The Baroque vogue for representing the pastoral and birdsong 
                  through the recorder and flute was a particularly adhesive one. 
                  Indeed it has never died, and if composers of more recent times 
                  incline to the violin for larks, then composers of the late 
                  seventeenth and eighteenth centuries were avid for sweet charmers 
                  of the ear to be heard on the Blockflöte and its cousins. 
                  
                    
                  That is the premise of this wide-ranging disc, paragraphally 
                  divided into individual countries - Germany, France, Italy, 
                  and England - and performed by the original instrument ensemble 
                  Collegium ‘Flauto e voce’. We hear a variety of 
                  recorders, and flutes including transverse flute, with a varying 
                  accompaniment of viola da gamba theorbo, and harpsichord - sometimes 
                  one, sometimes two and sometimes all three. 
                    
                  We also have a number of first recordings of these avian, songful 
                  pieces. Nine of the 19 are making premiere appearances on disc 
                  and that includes all three songs by Reinhard Keiser, the songs 
                  by Montéclair, von Wilderer, Hart, Fedeli, Guzinger and 
                  Kusser. This is a good haul, and the resulting performances 
                  will, I am sure, be welcomed by those interested in the (light) 

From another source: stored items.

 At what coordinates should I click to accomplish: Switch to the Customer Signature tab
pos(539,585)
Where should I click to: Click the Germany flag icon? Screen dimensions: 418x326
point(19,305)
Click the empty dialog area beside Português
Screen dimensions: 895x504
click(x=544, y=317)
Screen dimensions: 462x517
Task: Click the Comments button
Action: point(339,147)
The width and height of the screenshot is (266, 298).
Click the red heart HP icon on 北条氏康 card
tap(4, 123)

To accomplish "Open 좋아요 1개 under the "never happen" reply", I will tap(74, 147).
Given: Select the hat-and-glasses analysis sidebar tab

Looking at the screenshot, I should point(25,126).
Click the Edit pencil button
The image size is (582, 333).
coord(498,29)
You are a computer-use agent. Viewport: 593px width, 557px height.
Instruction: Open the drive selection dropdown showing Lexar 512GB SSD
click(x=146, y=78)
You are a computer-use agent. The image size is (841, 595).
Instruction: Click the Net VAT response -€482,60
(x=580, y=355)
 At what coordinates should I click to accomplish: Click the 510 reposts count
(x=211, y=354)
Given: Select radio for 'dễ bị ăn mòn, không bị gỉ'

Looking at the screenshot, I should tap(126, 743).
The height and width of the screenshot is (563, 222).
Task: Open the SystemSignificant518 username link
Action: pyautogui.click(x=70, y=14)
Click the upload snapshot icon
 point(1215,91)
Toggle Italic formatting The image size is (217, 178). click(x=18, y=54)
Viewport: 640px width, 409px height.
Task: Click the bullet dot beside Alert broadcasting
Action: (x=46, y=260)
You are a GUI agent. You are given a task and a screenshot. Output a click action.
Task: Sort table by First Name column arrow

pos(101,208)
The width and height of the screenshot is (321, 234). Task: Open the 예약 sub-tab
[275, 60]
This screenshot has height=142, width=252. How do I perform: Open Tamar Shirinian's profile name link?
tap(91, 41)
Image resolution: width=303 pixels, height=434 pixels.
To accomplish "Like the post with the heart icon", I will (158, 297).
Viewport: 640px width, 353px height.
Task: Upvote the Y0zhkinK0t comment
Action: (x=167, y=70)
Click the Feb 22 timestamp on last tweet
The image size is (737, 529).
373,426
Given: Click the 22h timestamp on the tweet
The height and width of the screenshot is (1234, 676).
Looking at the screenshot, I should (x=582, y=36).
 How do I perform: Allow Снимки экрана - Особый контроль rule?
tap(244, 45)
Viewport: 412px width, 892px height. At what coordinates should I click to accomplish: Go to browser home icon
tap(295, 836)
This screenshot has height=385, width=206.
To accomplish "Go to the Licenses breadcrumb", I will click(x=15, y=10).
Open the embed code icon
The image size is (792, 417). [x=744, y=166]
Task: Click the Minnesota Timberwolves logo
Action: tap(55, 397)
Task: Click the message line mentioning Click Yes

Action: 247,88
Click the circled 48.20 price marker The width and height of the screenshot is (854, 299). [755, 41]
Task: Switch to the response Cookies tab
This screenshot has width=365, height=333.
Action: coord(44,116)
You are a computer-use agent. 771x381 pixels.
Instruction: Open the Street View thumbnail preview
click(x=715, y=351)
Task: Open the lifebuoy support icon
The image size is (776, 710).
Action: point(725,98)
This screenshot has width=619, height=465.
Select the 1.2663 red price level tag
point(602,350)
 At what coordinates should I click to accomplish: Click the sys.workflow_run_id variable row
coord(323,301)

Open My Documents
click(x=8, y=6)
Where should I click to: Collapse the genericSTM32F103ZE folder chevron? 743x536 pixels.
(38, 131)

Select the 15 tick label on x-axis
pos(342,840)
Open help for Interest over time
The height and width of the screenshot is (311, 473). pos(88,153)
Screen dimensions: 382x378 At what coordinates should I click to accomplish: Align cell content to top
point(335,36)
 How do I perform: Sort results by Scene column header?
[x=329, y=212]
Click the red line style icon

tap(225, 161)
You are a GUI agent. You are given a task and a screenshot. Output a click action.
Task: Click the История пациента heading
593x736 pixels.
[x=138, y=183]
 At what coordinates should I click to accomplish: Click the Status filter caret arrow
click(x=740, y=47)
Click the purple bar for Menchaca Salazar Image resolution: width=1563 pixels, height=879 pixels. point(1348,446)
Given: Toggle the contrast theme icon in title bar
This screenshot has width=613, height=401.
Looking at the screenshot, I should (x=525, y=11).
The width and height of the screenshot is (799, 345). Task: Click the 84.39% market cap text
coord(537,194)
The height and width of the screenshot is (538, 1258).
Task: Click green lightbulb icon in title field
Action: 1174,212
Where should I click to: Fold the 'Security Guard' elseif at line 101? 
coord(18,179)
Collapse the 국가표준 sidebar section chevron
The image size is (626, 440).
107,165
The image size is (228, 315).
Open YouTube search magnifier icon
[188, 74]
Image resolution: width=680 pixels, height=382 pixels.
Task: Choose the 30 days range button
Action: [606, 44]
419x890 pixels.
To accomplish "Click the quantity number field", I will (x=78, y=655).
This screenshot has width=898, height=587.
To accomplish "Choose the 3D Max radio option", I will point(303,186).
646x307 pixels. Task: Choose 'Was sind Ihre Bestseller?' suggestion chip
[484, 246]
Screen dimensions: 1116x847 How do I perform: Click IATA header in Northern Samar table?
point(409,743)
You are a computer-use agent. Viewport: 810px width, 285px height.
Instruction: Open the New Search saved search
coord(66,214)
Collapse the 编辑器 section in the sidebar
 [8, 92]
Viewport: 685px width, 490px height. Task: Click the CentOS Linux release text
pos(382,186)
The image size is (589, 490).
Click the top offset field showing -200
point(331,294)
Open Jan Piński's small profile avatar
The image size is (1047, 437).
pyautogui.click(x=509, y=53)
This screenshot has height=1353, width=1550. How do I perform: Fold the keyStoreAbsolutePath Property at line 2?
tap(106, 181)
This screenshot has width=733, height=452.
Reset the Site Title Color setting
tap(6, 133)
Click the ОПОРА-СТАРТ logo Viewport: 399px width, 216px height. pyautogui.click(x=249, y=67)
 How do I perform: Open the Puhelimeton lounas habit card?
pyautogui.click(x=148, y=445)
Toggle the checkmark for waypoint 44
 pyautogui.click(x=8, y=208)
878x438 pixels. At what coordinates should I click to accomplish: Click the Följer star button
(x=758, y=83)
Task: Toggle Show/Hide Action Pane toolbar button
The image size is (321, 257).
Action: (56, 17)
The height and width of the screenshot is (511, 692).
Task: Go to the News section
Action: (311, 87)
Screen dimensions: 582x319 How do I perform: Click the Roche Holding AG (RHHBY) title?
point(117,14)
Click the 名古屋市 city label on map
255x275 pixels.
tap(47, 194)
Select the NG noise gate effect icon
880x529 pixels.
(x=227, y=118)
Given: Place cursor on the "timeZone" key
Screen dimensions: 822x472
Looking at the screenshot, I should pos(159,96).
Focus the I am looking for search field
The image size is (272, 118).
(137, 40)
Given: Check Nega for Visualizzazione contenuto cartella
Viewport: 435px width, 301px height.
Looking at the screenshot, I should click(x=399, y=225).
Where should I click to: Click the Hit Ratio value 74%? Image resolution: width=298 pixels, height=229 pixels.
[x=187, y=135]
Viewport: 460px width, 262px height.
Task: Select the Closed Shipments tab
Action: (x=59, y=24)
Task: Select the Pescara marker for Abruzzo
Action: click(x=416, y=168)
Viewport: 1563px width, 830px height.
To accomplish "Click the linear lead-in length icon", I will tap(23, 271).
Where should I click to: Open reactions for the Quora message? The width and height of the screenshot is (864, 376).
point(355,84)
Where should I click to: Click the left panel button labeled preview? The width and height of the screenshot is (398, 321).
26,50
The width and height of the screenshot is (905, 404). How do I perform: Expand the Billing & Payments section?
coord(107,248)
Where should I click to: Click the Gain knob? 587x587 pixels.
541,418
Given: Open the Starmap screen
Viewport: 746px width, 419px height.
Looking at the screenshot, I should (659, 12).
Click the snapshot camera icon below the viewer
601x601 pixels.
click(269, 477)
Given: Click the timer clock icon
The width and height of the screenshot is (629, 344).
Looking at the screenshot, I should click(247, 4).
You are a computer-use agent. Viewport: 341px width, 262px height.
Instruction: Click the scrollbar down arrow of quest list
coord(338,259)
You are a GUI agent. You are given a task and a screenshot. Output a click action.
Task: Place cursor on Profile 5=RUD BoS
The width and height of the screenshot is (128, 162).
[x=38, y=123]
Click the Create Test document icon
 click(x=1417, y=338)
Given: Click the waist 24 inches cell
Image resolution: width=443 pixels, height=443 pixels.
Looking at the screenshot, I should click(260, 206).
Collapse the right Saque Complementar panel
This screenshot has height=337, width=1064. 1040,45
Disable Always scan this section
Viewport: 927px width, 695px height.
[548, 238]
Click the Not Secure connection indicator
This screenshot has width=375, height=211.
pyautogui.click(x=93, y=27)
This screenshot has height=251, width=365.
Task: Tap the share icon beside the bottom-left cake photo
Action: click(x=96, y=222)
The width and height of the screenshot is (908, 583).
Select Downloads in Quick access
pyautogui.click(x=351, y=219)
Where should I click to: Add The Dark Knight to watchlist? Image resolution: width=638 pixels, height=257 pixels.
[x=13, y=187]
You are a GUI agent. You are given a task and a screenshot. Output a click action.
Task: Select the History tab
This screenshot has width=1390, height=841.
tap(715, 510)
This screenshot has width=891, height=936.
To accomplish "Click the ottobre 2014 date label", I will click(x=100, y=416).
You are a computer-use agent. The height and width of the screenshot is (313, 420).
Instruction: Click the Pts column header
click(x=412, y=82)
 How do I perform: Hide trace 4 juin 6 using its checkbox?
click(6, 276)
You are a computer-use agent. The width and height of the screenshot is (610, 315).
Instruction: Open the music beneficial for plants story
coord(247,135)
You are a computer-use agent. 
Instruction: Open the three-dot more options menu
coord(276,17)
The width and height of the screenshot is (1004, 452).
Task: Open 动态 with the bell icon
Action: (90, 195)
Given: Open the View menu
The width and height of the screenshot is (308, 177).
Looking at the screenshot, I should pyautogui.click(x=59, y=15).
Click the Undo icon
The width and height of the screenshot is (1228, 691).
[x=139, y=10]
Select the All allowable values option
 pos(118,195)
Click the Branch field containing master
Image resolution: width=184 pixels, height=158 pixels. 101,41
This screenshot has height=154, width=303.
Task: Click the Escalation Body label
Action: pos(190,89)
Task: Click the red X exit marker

                  repertory of which it forms a part - and will provide opportunities 
                  to develop recitals of voice and flute/recorder sparklers. 
                    
                  The Guzinger song is attributed to him, though not definitively 
                  by him. It’s notable for the way in which the two alto 
                  blockflöte finish the mezzo’s vocal line. For Keiser’s 
                  operatic aria Kleine Vöglein, eure Scherze soprano 
                  Susan Eitrich is surrounded by no fewer than four blockflöte. 
                  It’s a delicious piece, and the lack of a continuo focuses 
                  attention that much more fully on the essential matter in hand. 
                  Maybe the fact that it’s marooned in his opera Arsinoe 
                  has held it back - most of the songs in the selection are operatically 
                  derived - but its extraction here is well worth the price of 
                  admission. 
                    
                  His aria Du angenehme Nachtigal, which gives its name 
                  to the disc title, is a fluent piece of writing, full of incident 
                  but which has a reconstructed basso part. It’s not all 
                  avian felicity in the selection. There is melancholy too, as 
                  evidenced by Lully’s prelude and air from his opera Le 
                  triomphe de l’Amour or his compatriot Montéclair, 
                  whose own aria contrasts high recorders and melancholy viola 
                  da gamba writing very effectively. In his second aria, this 
                  time from the opera Jepthé, he goes one better 
                  by using five recorders in different registers. The Italian 
                  composer Pietro Torri uses a sopranino recorder to imitate a 
                  nightingale, and the results are both utterly delightful and 
                  also rather Handelian. 
                    
                  The operatic context of these arias also means that such devices 
                  as witty ‘falling asleep’ elements can be infiltrated; 
                  something that von Wilderer does in his mezzo aria from the 
                  opera Giocasta. Of the three English composers it’s 
                  perhaps predictable that two should contribute music from an 
                  ode and a masque and the Italian third should take the operatic 
                  bull by the horns. Philip Hart’s aria from his Ode 
                  to Harmony (1703) utilises the very Purcellian device of 
                  a ground bass over which flute and voice-here mezzo Ute Kreidler- 
                  twist and coil, whilst the Purcell is one of his fast duets. 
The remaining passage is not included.